- [Set problem A] Please update the records between the line holding "Click the word Unscrew in step 1" and the line holding "Action: click(x=186, y=743)", inclusive, swapping every "Image resolution" for "Image size" and leaving everything else as it is. Return only those lines.

It’s a Wonderful Life (1946), Resurrection (1980), Poltergeist (1982), Beetlejuice (1988), Ghost (1990), Groundhog Day (1993) The Tree of Life (2011)—these are only a few of the influential movies in recent decades dealing with the afterlife. But beyond entertainment, do they mean anything? Authors Lyn and Tom Davis Genelli believe so.
Death at the Movies: Hollywood’s Guide to the Hereafter explores how Hollywood, the western world’s premiere creator and reflector of both our cultural dreams and our everyday reality, has both unconsciously and then, with the west’s comprehensive assimilation of eastern religious/ philosophical teachings, consciously conveyed the deepest truths about death and the beyond to a mass audience through motion pictures - truths which not only serve the common human evolution, but provide guidance for a strange, and often bewildering realm of reality –death.
The authors draw on the Tibetan Book of the Dead, Buddhism, and depth psychology to review some of the most spiritually powerful films ever made. Death is, say the authors, at once the most immediate locked door and the ultimate frontier, a staggering paradox that invites us to search for deeper understanding based upon a level of consciousness beyond thought.
The book begins with an introduction to the Tibetan Buddhist concept of the bardo, the twilight region between life, death, and beyond which they refer to as transit; and then artfully analyses 19 popular Hollywood films that deal with this state of being. Readers will never view Casablanca or The Wizard of Oz the same way again.

(Target pointing data)

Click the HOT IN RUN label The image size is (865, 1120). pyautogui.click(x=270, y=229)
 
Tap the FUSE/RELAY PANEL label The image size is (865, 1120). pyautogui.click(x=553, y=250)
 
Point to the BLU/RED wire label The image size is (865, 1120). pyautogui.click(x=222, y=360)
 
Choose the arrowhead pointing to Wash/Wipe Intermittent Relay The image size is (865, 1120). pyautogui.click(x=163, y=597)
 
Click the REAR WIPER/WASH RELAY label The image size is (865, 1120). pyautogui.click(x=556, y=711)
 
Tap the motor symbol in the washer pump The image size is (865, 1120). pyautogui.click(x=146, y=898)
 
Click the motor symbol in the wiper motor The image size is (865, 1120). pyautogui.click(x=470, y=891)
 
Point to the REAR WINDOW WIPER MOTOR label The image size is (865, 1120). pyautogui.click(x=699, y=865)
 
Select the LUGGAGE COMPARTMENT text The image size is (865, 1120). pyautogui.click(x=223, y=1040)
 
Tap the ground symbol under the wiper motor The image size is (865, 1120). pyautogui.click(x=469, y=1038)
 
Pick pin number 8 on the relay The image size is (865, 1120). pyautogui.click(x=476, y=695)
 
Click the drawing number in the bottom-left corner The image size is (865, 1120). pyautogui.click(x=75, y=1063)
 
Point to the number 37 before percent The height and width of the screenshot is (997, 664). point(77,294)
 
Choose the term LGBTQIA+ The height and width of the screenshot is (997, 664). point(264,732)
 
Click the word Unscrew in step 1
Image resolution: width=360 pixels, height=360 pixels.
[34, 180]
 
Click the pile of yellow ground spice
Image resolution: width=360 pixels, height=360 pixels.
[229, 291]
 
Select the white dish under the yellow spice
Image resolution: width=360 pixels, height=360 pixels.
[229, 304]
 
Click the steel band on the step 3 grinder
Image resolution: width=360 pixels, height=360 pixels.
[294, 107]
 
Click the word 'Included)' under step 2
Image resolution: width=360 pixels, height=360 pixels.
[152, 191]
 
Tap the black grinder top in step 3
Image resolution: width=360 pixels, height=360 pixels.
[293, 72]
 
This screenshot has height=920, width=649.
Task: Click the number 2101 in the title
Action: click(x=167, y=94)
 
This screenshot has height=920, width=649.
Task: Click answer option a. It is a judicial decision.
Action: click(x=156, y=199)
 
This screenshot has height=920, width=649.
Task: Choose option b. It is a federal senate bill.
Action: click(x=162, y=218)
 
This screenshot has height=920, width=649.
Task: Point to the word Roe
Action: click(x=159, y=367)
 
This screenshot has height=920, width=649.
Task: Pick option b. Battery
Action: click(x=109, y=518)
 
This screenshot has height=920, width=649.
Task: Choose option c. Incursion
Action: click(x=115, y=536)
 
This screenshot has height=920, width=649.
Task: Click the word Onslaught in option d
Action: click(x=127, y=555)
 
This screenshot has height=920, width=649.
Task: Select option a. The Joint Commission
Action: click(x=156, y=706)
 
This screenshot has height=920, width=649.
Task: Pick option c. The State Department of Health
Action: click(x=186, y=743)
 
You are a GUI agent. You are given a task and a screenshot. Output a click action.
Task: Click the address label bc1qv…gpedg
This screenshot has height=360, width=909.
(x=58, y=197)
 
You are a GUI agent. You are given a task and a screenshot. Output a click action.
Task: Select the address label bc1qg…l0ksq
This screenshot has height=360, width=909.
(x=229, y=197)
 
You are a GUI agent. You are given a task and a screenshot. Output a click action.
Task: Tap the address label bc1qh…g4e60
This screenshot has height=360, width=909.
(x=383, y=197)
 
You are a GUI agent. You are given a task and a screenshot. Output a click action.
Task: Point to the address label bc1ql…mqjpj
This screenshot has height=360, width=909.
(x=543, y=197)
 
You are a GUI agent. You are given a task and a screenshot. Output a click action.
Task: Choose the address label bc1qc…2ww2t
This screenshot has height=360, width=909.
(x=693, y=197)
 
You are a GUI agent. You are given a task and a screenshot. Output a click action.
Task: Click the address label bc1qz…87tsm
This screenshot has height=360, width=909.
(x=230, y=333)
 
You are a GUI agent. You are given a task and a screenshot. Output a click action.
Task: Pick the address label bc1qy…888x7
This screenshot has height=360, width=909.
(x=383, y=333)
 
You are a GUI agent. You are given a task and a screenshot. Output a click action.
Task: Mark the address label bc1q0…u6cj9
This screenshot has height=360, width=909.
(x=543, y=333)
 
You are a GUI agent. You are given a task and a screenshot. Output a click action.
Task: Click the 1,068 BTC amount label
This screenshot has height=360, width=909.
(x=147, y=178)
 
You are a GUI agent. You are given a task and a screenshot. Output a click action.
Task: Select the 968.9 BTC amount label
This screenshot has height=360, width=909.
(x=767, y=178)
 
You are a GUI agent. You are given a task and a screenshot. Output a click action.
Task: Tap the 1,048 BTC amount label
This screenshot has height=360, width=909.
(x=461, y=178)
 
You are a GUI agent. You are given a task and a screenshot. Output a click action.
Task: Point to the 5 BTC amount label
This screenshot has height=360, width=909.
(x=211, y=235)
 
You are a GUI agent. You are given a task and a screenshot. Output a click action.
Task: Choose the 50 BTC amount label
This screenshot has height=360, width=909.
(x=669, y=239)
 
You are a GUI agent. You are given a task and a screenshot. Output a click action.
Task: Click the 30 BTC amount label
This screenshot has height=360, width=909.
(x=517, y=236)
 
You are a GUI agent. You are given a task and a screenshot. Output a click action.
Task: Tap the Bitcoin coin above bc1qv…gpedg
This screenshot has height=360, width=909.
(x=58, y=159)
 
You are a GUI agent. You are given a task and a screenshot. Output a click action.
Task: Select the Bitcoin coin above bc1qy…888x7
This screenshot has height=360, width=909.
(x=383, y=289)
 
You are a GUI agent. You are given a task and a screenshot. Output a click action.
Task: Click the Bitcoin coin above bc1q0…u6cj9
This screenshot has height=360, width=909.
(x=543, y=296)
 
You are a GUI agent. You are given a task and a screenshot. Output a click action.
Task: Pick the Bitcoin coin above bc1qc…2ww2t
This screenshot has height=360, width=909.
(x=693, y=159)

- [Set problem B] Write what comes next in the passage about afterlife films, starting after its final sentence.

- [Expected output A]
Click the word Unscrew in step 1
Image size: width=360 pixels, height=360 pixels.
[34, 180]
 
Click the pile of yellow ground spice
Image size: width=360 pixels, height=360 pixels.
[229, 291]
 
Select the white dish under the yellow spice
Image size: width=360 pixels, height=360 pixels.
[229, 304]
 
Click the steel band on the step 3 grinder
Image size: width=360 pixels, height=360 pixels.
[294, 107]
 
Click the word 'Included)' under step 2
Image size: width=360 pixels, height=360 pixels.
[152, 191]
 
Tap the black grinder top in step 3
Image size: width=360 pixels, height=360 pixels.
[293, 72]
 
This screenshot has height=920, width=649.
Task: Click the number 2101 in the title
Action: click(x=167, y=94)
 
This screenshot has height=920, width=649.
Task: Click answer option a. It is a judicial decision.
Action: click(x=156, y=199)
 
This screenshot has height=920, width=649.
Task: Choose option b. It is a federal senate bill.
Action: click(x=162, y=218)
 
This screenshot has height=920, width=649.
Task: Point to the word Roe
Action: click(x=159, y=367)
 
This screenshot has height=920, width=649.
Task: Pick option b. Battery
Action: click(x=109, y=518)
 
This screenshot has height=920, width=649.
Task: Choose option c. Incursion
Action: click(x=115, y=536)
 
This screenshot has height=920, width=649.
Task: Click the word Onslaught in option d
Action: click(x=127, y=555)
 
This screenshot has height=920, width=649.
Task: Select option a. The Joint Commission
Action: click(x=156, y=706)
 
This screenshot has height=920, width=649.
Task: Pick option c. The State Department of Health
Action: click(x=186, y=743)

- [Expected output B]
“Most moviegoers probably don't look to the cinema for answers to the great questions of life and death, or the possibilities of afterlife or rebirth. But Lyn and Tom Davis Genelli make a compelling case that Hollywood sometimes addresses these subjects with surprising insight. Death at the Movies is written with great knowledge of and love for the movies, as one would expect in a work of this nature. But the authors also bring their considerable experiences as human behavior professionals and spiritual practitioners to offer astute interpretations of the films they consider. You will never look at these films the same way as you did before.”
— Bill Shepard, author of The Somewhere in Time Story: Behind the Scenes of the Making of the Cult Romantic Fantasy Motion Picture and founder of www.filmblanc.info
"Lyn and Tom Davis Genelli show how what we might casually dismiss as an ephemeral medium actually resonates with important spiritual values. Their close examination of a number of classic films is conducted with both compassion and insight; the reader comes away with an enhanced understanding of the chosen films, what they can teach us about the transition from this life to what comes next, and how our personal values shape that transition. The films they have selected enable them to show us what we can expect when we slip the moorings of this life, let go of what is familiar and safe, and head into the unknown."
— Tom Ruffles, author, Ghost Images: Cinema of the Afterlife
"Provocative and slyly perceptive, both spiritually and cinematically. If there's a screening room in the Buddha's Pure Land, an extra-large bucket of popcorn is waiting there for the Genellis."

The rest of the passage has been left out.